* ACTIVITY
Nothing in the data should be altered when it is repeated in full.

* SOURCE DATA

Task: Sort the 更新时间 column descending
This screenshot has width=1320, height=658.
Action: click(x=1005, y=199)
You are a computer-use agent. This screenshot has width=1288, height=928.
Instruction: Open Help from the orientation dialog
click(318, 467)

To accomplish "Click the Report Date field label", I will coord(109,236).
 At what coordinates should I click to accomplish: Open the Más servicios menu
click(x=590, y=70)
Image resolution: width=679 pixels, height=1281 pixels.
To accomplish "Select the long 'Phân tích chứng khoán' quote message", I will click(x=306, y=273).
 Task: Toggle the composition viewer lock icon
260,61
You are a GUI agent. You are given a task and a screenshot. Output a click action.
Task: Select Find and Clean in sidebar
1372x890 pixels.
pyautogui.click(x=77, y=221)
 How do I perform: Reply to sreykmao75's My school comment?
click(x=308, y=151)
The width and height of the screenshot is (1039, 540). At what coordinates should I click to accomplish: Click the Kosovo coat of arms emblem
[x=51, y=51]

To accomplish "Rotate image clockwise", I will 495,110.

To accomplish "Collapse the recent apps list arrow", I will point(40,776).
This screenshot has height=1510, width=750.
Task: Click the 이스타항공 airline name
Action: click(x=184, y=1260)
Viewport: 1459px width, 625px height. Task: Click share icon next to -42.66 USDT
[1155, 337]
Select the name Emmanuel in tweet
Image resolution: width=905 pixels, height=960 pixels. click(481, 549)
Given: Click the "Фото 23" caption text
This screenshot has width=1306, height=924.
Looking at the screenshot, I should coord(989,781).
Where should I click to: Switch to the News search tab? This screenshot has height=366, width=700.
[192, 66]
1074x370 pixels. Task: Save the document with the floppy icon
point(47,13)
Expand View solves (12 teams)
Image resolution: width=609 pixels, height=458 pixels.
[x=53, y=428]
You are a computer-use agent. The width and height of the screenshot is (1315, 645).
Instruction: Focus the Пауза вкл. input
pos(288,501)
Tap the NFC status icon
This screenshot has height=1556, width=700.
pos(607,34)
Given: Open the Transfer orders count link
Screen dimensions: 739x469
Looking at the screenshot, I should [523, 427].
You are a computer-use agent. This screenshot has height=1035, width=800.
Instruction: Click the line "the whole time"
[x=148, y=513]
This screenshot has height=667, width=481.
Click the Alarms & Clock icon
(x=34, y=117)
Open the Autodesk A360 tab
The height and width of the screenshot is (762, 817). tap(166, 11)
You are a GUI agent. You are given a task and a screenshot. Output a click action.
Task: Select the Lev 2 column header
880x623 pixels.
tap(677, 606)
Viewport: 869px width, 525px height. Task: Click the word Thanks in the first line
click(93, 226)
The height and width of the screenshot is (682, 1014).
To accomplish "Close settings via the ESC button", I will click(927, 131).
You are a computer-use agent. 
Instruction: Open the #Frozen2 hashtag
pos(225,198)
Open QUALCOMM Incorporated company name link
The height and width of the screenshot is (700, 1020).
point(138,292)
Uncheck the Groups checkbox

* WRITTEN SOLUTION
Task: Sort the 更新时间 column descending
This screenshot has width=1320, height=658.
Action: click(x=1005, y=199)
You are a computer-use agent. This screenshot has width=1288, height=928.
Instruction: Open Help from the orientation dialog
click(318, 467)

To accomplish "Click the Report Date field label", I will coord(109,236).
 At what coordinates should I click to accomplish: Open the Más servicios menu
click(x=590, y=70)
Image resolution: width=679 pixels, height=1281 pixels.
To accomplish "Select the long 'Phân tích chứng khoán' quote message", I will click(x=306, y=273).
 Task: Toggle the composition viewer lock icon
260,61
You are a GUI agent. You are given a task and a screenshot. Output a click action.
Task: Select Find and Clean in sidebar
1372x890 pixels.
pyautogui.click(x=77, y=221)
 How do I perform: Reply to sreykmao75's My school comment?
click(x=308, y=151)
The width and height of the screenshot is (1039, 540). At what coordinates should I click to accomplish: Click the Kosovo coat of arms emblem
[x=51, y=51]

To accomplish "Rotate image clockwise", I will 495,110.

To accomplish "Collapse the recent apps list arrow", I will point(40,776).
This screenshot has height=1510, width=750.
Task: Click the 이스타항공 airline name
Action: click(x=184, y=1260)
Viewport: 1459px width, 625px height. Task: Click share icon next to -42.66 USDT
[1155, 337]
Select the name Emmanuel in tweet
Image resolution: width=905 pixels, height=960 pixels. click(481, 549)
Given: Click the "Фото 23" caption text
This screenshot has width=1306, height=924.
Looking at the screenshot, I should coord(989,781).
Where should I click to: Switch to the News search tab? This screenshot has height=366, width=700.
[192, 66]
1074x370 pixels. Task: Save the document with the floppy icon
point(47,13)
Expand View solves (12 teams)
Image resolution: width=609 pixels, height=458 pixels.
[x=53, y=428]
You are a computer-use agent. The width and height of the screenshot is (1315, 645).
Instruction: Focus the Пауза вкл. input
pos(288,501)
Tap the NFC status icon
This screenshot has height=1556, width=700.
pos(607,34)
Given: Open the Transfer orders count link
Screen dimensions: 739x469
Looking at the screenshot, I should [523, 427].
You are a computer-use agent. This screenshot has height=1035, width=800.
Instruction: Click the line "the whole time"
[x=148, y=513]
This screenshot has height=667, width=481.
Click the Alarms & Clock icon
(x=34, y=117)
Open the Autodesk A360 tab
The height and width of the screenshot is (762, 817). tap(166, 11)
You are a GUI agent. You are given a task and a screenshot. Output a click action.
Task: Select the Lev 2 column header
880x623 pixels.
tap(677, 606)
Viewport: 869px width, 525px height. Task: Click the word Thanks in the first line
click(93, 226)
The height and width of the screenshot is (682, 1014).
To accomplish "Close settings via the ESC button", I will click(927, 131).
You are a computer-use agent. 
Instruction: Open the #Frozen2 hashtag
pos(225,198)
Open QUALCOMM Incorporated company name link
The height and width of the screenshot is (700, 1020).
point(138,292)
Uncheck the Groups checkbox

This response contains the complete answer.